- **PAGE EXTRACT**:
August 1 – August 26, 2012
Curators: Aslı Çetinkaya, Elke Falat, Işın Önol, Dimitrina Sevova, Janet Kaplan, Beral Madra, Sean Kelly
with Ana Riaboshenko (Deep in Soviet Georgia, They’re Singing the Songs of Friendship), Mürteza Fidan, Andrea Zaumseil (Sinopale Academy Workshops), Jacqueline Heerema, Ronald Boer, Eliane Esther Bots (Now Wakes the Sea), Francesco Ragazzi and Francesco Urbano (Caronte 1 – L’ile Flottante)
Artists: Francis Alÿs, Alpin Arda Bağcık, Francesco Bertele with Eddie Spanier, Brigitta Bodenauer, Amélie Brisson-Darveau, Evelina Domnitch & Dmitry Gelfand, Quynh Dong, Monika Drożyńska, Karen Geyer, Shilpa Gupta, Andreas (muk) Haider, Berglind Hlynsdottir, Ashley Hunt, İnsel İnal, Volkan Kaplan & A. Erdem Şentürk, Petra Elena Köhle & Nicolas Vermot Petit-Outhenin, Cat Tuong Nguyen, Bernd Oppl, Sümer Sayın, Liddy Scheffknecht, Özlem Sulak, Riikka Tauriainen, Hande Varsat, Stefanie Wuschitz
“Now Wakes the Sea”: Bahanur Nasya, Maurice Bogaert, Yılmaz Vurucu
Film Screenings: Mareike Bernien & Kerstin Schroedinger, Pauline Boudry & Renate Lorenz, Brice Dellsperger, Köken Ergün, Harun Farocki, Minna Hint, Ana Hoffner, Eléonore de Montesquiou, Chris Oakley, Elodie Pong, Monika Rechsteiner, Reinigungsgesellschaft, David Rych, Lina Selander, Rebecca Ann Tess
This exhibition project proposes to invite artists and curators to deal with the notion of spreading information not through light but through shadows and darkness as a response to the existing global politics in relation to the development projects in city of Sinop. The artists are mainly invited to produce interactive work to receive the direct involvement of the residents of the city. Most of the selected artists will be using open source digital technologies, not only for practical reasons for their art production means, but also for the philosophical stand of the open source platform for sharing information and knowledge as opposed to the dominant knowledge production and distribution systems. The artists are not only invited to involve the public in their interactive work dealing with shadow and hidden connotations, but also to provide a variety of workshops to increase public awareness around the decisions about their city, following the prevailing nature of the Sinopale.

- **WRITTEN PROBLEM A**: In the exhibition text, what kind of technologies will most of the selected artists be using?
- **WRITTEN PROBLEM B**: Carry on the exhibition text from its last sentence.

[Items listed in a dataset]
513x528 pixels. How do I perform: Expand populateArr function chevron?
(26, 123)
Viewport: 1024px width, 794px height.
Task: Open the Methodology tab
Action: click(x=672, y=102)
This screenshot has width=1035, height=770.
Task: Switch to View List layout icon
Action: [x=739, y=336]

- **FINAL ANSWER A**: Open source digital technologies.

- **FINAL ANSWER B**:
Light is a problematic matter in exhibition making as it inevitably causes the “redundant” shadows with itself. When installing an artwork, the usual tendency for the art producer, curator or exhibition designer is to avoid shadows as much as possible, and ignore the unavoidable ones, unless they are not intended to be a component of the work. With an unwritten agreement, the viewer also follows this tendency. If they pass in front of a projection, or a light source in an exhibition space, they tend to quickly leave the territory of the light, not to be an obstacle, casting a shadow over the actual image. The use of shadow as a medium, intentionally or unintentionally deals with this kind of denial, and invites the viewer’s attention to the unwanted and uncanny images. It creates a direct link between the audience and the artwork, crating space for the viewer to become a part of the work to be viewed. It does not only have boundless possibilities for interactivity and playfulness that opens up a space for collective memory, joy and expression, but also provides an alternative space for spreading information. The project can be perceived as the extension of the conceptual framework of the 3rd Sinopale, titled Hidden Memories, Lost Traces.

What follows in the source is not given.